The INHS natural areas coordinator arrives to unlock the gate for us, and we drive down a grassy path to the southern end of the woods. Trelease Prairie was once plowed under, but was restored to prairie in the early 1940s. There aren’t a lot of flowers in bloom here at the moment, but one little patch of wild white indigo, Baptisia alba, sends spires of white flowers skyward. All the bumble bees are here.
McElrath wades into the vegetation and catches a few more bees. He takes his buzzing collection over to his car and pulls out a cooler. He’s going to put the bees on ice. This slows them down, making identification easier.
Wild bees have been around for at least 100 million years, and in that time they have evolved a variety of lifestyles. Like honey bees, bumble bees are social creatures with a queen at the heart of their colonies, McElrath says.
“Bumble bees have a weird life cycle that is different than that of honey bees, which continue from year to year,” he says. For bumble bees, the entire colony dies out at the end of the season except for the queen bee, which overwinters and starts a new colony from scratch the following spring.
“And when spring arrives, she’ll emerge, start looking for spring ephemeral flowers to get enough energy to start a new colony,” he says.

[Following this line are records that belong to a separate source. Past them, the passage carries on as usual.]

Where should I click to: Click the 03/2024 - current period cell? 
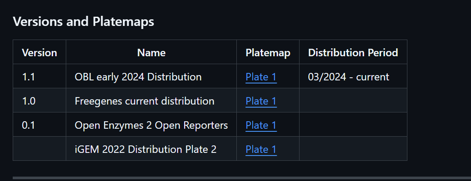(x=349, y=77)
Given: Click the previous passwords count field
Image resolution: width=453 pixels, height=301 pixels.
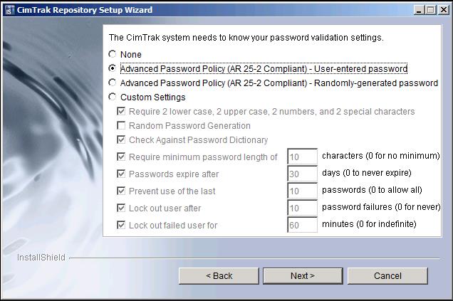Looking at the screenshot, I should coord(302,191).
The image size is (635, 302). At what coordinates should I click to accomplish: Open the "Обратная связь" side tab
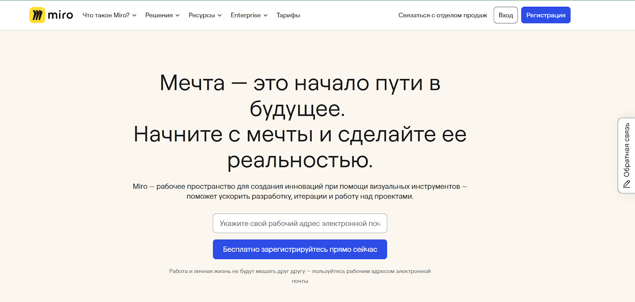(627, 150)
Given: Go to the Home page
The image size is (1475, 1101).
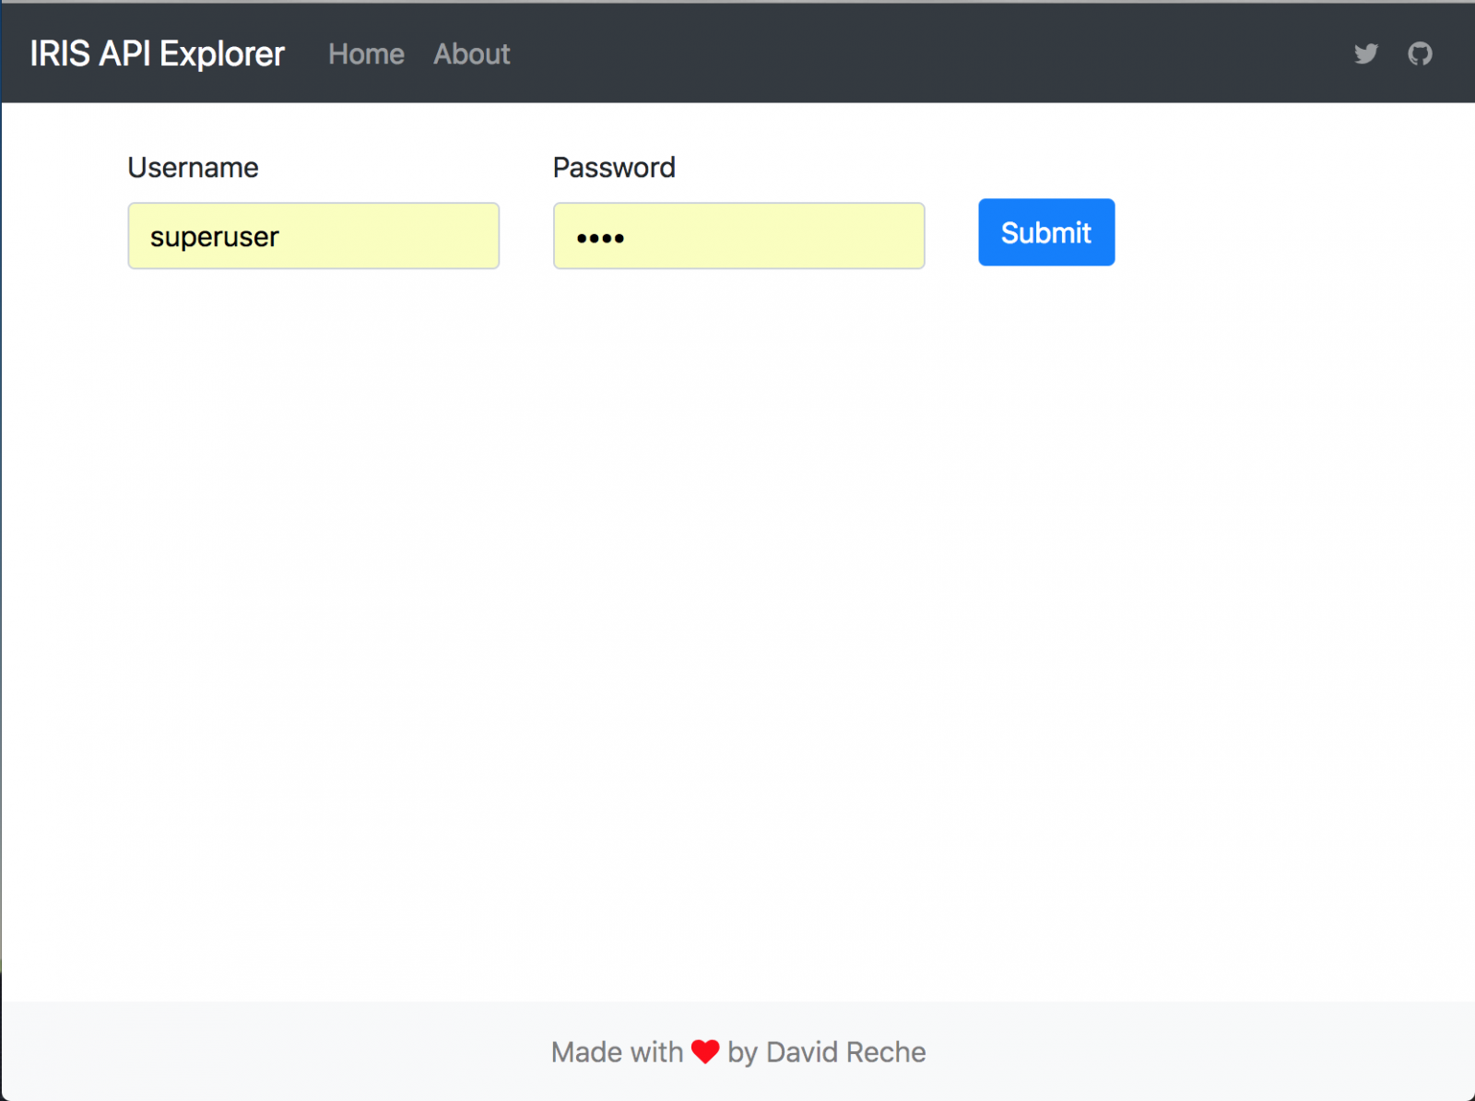Looking at the screenshot, I should [x=366, y=54].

This, and the fact that they don’t nest in the same location year after year, makes it difficult to locate where the bumble bees live. As a result, bee researchers know more about what bumble bees eat than about where they nest and how their colonies function.
McElrath pulls out a sufficiently groggy bee to look at it more closely. It’s another brown-belted bee. He knows it’s a female because her hind legs sport bulging stores of yellowy orange pollen. Male bumble bees don’t live long enough to care about pollen, McElrath says. They’re after only nectar and sex.
A second bee from the cooler is a female Bombus auricomus, the black-and-gold bumble bee. She’s bigger than average and might be a queen. McElrath has captured nine bees in the 15 or so minutes we’ve spent searching, most of which belong to these two species. A third one cannot be positively identified in the field. Later, it was confirmed as Bombus pensylvanicus, a less-common species despite being called the American bumble bee.
Scientists know so little about bumble bees that it’s hard to make recommendations about the kinds of habitat they need, McElrath says. Only 11 of the 18 species historically collected in Illinois have been seen in the last 15 years. Of those remaining here, three are endangered or threatened.
“So we may be protecting prairie because we know they forage here, but where are they actually nesting?” he says. “It’s likely many are nesting or overwintering in the forest, in cracks and crevices in trees or in old mammal nests. But we really don’t know that much about the vast majority of Bombus species. That’s why it’s essential we keep going out into the field."
Disease, habitat loss, overuse of chemical controls on crops and a warming climate are all implicated in the decline of various species of bumble bees worldwide. Out here, seeing these surviving in a remnant of what once was an ecosystem that stretched as far as the eye could see, the storm on the horizon seems appropriate.